Aim of the task: Print all of the following material verbatim, leaving every line unchanged.

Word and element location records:
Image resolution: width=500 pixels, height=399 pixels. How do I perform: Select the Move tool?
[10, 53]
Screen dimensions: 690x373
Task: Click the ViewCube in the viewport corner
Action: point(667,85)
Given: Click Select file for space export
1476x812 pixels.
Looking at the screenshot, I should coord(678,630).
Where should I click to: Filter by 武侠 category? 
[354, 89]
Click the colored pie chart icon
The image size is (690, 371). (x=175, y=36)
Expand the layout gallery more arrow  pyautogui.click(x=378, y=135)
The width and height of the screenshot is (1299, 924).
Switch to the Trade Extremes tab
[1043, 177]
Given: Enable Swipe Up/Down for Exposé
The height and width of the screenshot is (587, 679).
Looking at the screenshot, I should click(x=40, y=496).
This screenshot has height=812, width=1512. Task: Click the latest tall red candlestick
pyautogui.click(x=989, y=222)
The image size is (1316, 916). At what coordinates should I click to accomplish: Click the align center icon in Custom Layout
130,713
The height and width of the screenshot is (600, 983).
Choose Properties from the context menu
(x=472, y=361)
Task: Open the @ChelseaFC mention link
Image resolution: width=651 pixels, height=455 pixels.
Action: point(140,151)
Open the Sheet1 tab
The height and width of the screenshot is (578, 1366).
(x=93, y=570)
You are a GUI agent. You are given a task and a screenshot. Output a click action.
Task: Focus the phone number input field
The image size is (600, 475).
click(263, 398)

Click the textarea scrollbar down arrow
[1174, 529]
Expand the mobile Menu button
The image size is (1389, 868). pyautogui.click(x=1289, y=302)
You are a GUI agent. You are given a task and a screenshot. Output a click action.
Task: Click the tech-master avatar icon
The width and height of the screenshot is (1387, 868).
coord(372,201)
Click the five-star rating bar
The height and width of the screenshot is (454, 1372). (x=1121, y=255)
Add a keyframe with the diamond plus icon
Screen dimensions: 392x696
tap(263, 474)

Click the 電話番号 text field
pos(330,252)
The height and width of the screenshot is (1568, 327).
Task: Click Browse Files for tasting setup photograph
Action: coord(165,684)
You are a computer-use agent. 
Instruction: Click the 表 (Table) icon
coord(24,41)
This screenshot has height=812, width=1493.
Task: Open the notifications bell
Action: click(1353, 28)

Expected answer:
Image resolution: width=500 pixels, height=399 pixels. How do I perform: Select the Move tool?
[10, 53]
Screen dimensions: 690x373
Task: Click the ViewCube in the viewport corner
Action: point(667,85)
Given: Click Select file for space export
1476x812 pixels.
Looking at the screenshot, I should coord(678,630).
Where should I click to: Filter by 武侠 category? 
[354, 89]
Click the colored pie chart icon
The image size is (690, 371). (x=175, y=36)
Expand the layout gallery more arrow  pyautogui.click(x=378, y=135)
The width and height of the screenshot is (1299, 924).
Switch to the Trade Extremes tab
[1043, 177]
Given: Enable Swipe Up/Down for Exposé
The height and width of the screenshot is (587, 679).
Looking at the screenshot, I should click(x=40, y=496).
This screenshot has height=812, width=1512. Task: Click the latest tall red candlestick
pyautogui.click(x=989, y=222)
The image size is (1316, 916). At what coordinates should I click to accomplish: Click the align center icon in Custom Layout
130,713
The height and width of the screenshot is (600, 983).
Choose Properties from the context menu
(x=472, y=361)
Task: Open the @ChelseaFC mention link
Image resolution: width=651 pixels, height=455 pixels.
Action: point(140,151)
Open the Sheet1 tab
The height and width of the screenshot is (578, 1366).
(x=93, y=570)
You are a GUI agent. You are given a task and a screenshot. Output a click action.
Task: Focus the phone number input field
The image size is (600, 475).
click(263, 398)

Click the textarea scrollbar down arrow
[1174, 529]
Expand the mobile Menu button
The image size is (1389, 868). pyautogui.click(x=1289, y=302)
You are a GUI agent. You are given a task and a screenshot. Output a click action.
Task: Click the tech-master avatar icon
The width and height of the screenshot is (1387, 868).
coord(372,201)
Click the five-star rating bar
The height and width of the screenshot is (454, 1372). (x=1121, y=255)
Add a keyframe with the diamond plus icon
Screen dimensions: 392x696
tap(263, 474)

Click the 電話番号 text field
pos(330,252)
The height and width of the screenshot is (1568, 327).
Task: Click Browse Files for tasting setup photograph
Action: coord(165,684)
You are a computer-use agent. 
Instruction: Click the 表 (Table) icon
coord(24,41)
This screenshot has height=812, width=1493.
Task: Open the notifications bell
Action: click(1353, 28)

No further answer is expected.